He couldn’t reach the end of the block. Fallen trees clogged the way. He steered down the side streets until finally he found a clear path that took him toward the clubhouse of the Asheville Municipal Golf Course, adjacent to the storage unit building. Normally he might listen to 106.9 The Light, a Christian station founded decades ago by Billy Graham. Or to old-timey radio dramas. He loved the inflections in the voices, the emotions they could convey through sound alone. But today, the rain ricocheting off his window was the only sound in his cab. That and the frantic swiping of wiper blades, flapping away at their highest setting.

Heather Templeton called and texted her husband for hours, knowing he was likely caught in the storm, but unaware of how dire the situation had become. | Erin Adams, Deseret News

The river water had already begun to rise.

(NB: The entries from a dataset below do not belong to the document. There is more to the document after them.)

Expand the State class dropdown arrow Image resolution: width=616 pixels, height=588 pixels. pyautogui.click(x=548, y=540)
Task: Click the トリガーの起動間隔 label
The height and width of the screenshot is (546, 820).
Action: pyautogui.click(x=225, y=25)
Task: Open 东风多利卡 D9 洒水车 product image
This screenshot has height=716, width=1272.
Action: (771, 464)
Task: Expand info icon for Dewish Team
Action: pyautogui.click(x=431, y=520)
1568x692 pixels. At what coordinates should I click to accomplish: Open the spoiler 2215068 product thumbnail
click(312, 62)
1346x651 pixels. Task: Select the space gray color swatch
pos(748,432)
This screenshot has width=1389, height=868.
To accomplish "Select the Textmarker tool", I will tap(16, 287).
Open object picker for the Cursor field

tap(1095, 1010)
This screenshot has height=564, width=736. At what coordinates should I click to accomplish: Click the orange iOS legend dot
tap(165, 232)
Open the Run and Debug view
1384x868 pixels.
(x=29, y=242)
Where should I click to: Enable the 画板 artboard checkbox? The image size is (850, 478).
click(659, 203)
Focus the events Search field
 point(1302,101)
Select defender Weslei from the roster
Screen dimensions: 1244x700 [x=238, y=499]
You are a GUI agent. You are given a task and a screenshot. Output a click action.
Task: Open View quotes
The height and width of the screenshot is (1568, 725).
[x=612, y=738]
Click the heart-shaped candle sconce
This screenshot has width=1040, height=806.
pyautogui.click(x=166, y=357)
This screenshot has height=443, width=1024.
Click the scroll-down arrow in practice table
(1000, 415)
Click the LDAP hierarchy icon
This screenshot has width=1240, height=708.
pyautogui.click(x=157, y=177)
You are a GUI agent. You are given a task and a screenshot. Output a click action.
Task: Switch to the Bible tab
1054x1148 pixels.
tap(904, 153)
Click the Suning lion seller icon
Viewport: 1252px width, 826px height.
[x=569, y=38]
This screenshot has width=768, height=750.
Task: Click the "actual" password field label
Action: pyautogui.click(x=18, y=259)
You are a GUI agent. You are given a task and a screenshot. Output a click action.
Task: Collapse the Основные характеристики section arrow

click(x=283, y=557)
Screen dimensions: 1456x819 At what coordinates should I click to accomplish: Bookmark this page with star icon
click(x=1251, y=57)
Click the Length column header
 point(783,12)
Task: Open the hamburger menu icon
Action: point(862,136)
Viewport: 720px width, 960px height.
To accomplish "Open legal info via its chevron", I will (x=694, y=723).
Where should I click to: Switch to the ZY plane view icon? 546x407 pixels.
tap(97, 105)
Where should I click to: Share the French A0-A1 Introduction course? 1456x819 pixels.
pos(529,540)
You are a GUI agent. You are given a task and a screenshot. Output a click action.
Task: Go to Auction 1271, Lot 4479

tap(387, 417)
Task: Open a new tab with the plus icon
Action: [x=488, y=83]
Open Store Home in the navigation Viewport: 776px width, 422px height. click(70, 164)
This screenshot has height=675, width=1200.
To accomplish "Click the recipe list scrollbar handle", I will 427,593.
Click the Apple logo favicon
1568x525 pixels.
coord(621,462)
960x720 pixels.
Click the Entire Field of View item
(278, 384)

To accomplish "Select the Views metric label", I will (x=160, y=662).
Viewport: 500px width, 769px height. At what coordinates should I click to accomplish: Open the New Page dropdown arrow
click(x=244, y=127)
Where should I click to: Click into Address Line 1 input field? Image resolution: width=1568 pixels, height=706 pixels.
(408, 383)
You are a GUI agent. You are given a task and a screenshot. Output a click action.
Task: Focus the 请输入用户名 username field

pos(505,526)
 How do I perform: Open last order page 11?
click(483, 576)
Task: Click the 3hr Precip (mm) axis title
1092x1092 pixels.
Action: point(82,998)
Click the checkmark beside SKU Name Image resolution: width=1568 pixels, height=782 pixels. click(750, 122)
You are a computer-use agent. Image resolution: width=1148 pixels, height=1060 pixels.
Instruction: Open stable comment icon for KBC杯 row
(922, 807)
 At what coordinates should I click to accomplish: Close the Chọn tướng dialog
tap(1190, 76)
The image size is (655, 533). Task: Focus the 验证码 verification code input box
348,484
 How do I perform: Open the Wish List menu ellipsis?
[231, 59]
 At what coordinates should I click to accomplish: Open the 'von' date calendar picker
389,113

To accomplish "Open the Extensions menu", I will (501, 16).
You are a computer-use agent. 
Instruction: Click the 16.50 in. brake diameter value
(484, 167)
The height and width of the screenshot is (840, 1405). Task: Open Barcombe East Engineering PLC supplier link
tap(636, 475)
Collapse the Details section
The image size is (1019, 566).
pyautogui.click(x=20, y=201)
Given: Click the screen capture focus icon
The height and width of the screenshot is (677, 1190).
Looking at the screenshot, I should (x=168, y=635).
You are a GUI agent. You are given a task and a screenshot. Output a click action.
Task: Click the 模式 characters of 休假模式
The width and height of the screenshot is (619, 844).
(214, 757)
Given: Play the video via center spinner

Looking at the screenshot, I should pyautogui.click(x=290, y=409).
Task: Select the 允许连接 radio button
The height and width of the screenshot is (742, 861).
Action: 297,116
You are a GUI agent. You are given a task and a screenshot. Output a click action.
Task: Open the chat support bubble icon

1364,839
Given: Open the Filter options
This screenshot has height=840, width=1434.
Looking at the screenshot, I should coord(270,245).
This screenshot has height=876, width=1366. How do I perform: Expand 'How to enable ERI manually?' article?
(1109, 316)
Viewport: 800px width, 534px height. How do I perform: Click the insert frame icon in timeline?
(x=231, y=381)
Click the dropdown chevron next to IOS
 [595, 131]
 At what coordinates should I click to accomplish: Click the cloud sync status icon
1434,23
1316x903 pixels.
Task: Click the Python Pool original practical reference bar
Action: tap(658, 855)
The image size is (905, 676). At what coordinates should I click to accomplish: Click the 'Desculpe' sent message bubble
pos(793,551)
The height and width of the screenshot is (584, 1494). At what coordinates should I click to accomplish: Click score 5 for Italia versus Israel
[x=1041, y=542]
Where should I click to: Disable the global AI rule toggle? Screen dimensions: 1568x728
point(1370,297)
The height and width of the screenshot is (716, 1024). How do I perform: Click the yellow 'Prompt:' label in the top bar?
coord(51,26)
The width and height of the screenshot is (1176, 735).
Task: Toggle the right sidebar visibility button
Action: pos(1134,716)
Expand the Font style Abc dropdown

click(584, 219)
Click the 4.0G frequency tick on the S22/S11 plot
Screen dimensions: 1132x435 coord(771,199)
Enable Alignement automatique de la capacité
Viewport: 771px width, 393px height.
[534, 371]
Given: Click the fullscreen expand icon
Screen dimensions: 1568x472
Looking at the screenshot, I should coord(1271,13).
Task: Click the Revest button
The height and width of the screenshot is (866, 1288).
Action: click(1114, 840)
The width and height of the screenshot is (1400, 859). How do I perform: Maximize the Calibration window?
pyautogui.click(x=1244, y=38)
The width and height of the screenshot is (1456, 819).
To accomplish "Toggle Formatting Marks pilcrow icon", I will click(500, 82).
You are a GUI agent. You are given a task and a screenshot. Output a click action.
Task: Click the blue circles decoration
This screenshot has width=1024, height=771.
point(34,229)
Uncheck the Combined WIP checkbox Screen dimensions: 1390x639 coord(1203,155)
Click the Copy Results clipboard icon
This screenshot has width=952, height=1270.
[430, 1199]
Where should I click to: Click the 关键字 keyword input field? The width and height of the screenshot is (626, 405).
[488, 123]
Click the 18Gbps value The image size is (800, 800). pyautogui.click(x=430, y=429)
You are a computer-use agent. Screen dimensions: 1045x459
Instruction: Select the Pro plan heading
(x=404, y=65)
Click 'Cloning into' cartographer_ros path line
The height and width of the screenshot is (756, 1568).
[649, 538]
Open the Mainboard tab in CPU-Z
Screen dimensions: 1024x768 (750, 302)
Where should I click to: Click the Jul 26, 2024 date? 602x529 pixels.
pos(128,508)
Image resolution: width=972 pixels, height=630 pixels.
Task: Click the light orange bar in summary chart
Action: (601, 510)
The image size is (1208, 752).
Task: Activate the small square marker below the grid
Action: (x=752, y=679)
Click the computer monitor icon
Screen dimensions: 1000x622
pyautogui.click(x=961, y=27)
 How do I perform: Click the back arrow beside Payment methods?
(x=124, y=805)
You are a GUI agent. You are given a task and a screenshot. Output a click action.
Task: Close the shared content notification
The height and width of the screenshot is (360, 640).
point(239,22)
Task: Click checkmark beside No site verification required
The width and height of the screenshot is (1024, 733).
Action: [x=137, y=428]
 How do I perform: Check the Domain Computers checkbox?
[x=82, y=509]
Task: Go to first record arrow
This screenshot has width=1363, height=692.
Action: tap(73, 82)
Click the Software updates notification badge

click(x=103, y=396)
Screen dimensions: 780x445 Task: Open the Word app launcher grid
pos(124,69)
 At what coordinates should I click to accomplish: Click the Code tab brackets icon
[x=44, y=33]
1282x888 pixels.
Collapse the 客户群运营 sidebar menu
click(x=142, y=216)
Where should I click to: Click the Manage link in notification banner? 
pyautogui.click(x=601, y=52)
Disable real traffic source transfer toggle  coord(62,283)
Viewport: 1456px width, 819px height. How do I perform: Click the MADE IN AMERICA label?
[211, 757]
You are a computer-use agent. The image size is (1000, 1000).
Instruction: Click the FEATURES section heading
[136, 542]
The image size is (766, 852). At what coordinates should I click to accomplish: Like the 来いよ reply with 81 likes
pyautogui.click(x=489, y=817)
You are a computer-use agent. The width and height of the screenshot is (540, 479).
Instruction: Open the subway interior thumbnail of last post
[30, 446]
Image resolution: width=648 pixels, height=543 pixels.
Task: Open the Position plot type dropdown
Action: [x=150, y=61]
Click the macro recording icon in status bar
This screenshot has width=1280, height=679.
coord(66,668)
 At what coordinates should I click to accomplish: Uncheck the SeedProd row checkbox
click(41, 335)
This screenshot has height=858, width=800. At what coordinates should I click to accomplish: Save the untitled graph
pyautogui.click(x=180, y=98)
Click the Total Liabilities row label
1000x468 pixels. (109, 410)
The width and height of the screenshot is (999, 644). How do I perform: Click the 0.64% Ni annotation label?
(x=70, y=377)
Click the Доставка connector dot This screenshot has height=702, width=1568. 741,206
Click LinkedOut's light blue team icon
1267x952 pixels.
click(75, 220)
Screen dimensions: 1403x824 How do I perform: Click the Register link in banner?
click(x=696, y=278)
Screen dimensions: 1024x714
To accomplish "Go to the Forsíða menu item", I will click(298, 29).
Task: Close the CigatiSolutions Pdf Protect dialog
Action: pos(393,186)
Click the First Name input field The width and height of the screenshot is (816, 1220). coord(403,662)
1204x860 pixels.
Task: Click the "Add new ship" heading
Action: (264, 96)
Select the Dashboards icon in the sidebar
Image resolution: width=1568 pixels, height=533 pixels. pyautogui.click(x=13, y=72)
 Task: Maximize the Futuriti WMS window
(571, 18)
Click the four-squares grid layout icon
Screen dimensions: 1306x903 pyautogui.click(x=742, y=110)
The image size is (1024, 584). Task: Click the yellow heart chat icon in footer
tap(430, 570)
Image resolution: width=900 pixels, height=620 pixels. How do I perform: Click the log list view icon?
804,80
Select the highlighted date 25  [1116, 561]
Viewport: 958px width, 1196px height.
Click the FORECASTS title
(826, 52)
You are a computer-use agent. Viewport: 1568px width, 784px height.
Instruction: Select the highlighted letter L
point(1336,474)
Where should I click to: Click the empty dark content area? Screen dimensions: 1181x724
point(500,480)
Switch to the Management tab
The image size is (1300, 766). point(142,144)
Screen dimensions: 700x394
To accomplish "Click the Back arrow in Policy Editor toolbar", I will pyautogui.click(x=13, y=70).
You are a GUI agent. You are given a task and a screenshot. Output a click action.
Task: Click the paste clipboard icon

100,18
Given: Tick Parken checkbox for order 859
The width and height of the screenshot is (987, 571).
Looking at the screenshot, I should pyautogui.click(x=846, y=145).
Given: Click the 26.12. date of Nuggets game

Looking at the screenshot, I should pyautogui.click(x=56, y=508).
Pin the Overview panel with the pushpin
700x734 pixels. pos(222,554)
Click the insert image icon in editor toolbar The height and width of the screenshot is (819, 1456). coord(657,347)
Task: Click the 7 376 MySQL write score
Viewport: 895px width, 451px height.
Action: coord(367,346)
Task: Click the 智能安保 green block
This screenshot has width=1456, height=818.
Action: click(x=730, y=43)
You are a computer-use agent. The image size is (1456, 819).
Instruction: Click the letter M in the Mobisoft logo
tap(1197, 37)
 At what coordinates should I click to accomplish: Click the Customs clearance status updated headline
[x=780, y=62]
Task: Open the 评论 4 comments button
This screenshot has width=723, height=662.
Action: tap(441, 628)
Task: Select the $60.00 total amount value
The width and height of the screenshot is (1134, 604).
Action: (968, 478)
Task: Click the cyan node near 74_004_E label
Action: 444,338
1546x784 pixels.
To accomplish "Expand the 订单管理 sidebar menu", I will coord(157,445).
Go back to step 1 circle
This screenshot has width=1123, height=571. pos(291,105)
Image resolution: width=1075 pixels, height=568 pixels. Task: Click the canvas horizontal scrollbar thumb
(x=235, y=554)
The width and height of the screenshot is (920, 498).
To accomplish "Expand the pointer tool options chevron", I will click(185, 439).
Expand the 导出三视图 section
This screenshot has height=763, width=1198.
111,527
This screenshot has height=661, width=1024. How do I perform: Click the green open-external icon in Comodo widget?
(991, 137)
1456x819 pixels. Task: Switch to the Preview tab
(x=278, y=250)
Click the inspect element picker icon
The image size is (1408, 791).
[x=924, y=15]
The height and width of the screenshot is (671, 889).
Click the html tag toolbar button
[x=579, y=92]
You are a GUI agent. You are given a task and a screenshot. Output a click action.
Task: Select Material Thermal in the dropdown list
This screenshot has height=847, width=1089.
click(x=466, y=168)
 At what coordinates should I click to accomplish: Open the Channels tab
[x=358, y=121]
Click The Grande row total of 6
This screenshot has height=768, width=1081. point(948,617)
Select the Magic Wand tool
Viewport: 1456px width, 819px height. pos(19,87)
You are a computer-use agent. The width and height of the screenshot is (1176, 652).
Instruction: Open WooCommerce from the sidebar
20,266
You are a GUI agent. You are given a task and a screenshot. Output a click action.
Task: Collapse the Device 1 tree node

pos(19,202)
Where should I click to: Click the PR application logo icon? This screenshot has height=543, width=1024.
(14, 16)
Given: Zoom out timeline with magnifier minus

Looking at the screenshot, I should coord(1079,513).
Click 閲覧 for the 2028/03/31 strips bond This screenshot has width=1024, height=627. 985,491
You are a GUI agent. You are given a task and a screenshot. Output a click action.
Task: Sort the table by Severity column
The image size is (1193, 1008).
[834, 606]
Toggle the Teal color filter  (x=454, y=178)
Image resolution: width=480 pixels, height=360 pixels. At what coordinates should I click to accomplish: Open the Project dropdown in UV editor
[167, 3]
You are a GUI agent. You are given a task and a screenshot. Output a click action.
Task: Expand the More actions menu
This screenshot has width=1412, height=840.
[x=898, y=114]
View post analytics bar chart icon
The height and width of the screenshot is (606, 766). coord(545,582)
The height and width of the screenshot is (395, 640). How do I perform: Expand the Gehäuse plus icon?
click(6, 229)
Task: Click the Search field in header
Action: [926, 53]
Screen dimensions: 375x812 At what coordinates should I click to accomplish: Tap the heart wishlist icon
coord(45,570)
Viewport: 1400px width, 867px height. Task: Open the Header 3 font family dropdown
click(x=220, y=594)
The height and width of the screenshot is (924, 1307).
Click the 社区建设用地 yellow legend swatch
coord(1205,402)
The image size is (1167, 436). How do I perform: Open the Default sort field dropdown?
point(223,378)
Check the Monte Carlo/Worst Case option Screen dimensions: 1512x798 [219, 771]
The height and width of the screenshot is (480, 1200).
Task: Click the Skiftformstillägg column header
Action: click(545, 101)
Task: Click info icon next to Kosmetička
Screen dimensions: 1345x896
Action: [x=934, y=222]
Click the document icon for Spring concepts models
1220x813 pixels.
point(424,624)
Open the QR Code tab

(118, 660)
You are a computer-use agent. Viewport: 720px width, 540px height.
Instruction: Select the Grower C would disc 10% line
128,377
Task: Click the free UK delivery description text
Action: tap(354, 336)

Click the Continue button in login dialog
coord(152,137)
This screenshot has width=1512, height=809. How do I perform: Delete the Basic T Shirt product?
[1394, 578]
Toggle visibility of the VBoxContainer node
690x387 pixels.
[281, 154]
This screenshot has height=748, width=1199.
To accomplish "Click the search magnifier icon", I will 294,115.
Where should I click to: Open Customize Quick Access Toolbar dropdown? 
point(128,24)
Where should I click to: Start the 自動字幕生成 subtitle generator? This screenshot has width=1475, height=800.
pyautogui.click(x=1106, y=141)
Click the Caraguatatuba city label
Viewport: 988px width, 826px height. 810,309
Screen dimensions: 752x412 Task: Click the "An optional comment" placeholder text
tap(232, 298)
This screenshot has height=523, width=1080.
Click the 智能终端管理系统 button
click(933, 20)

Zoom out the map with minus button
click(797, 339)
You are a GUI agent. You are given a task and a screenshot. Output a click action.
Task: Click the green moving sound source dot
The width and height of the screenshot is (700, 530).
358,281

He could see that now. But the banks of the Swannanoa were known to burst and sleek the grass on the course from time to time. That’s usually where it ended. On this day, though, Matthew’s truck bobbed into a dip in the road and the water there was deep enough to make him nervous. With another branch up ahead anyway, he decided to park at the clubhouse and walk the several hundred yards to the storage unit, right down the cart path of a par-4 fairway.

The wind was nearly enough to knock him over. It pushed him around on the asphalt like it was slicked with ice. Just enough to make his boots lose their grip on the ground and slide. Matthew was facing the very beginning of a tempest that would lead to scores of deaths and incalculable destruction. Yet approaching 8 a.m. that morning, the event still wasn’t entirely out of the ordinary. Western North Carolina is notoriously prone to flooding. The big one — until Helene redefined the term — came in 1916. Another hit in 1940. Then again in 2004. But none had ever quite done what Helene was about to do.

The grass surrounding the cart path, and the rest of the ground around Asheville, was already saturated from seasonal storms earlier in the week when Helene came ashore. The extra water the hurricane brought had nowhere to go, and as Matthew labored to get closer to the storage facility, a combination of factors was beginning to coalesce around him.

“When we look at the year ahead, especially from what we came out of, prayer time means a little bit more.”

Scientists point to climate change as one accelerant. Warmer temperatures mean more evaporation and an atmosphere capable of holding more moisture, which makes storms more powerful and more capable of dumping massive rainfall. Combined with Helene crashing directly into the Blue Ridge Mountains, which forced the system to rise, cool and morph from vapor to liquid water even more quickly than it otherwise would — a process known as “orographic lift” — the conditions were ideal for something biblical. In the end, Helene dumped 40 trillion gallons of water — enough to fill a completely empty Great Salt Lake four times over. None of which Matthew knew, of course, when he finally reached the glass-door entrance to the storage facility, got inside and went to work.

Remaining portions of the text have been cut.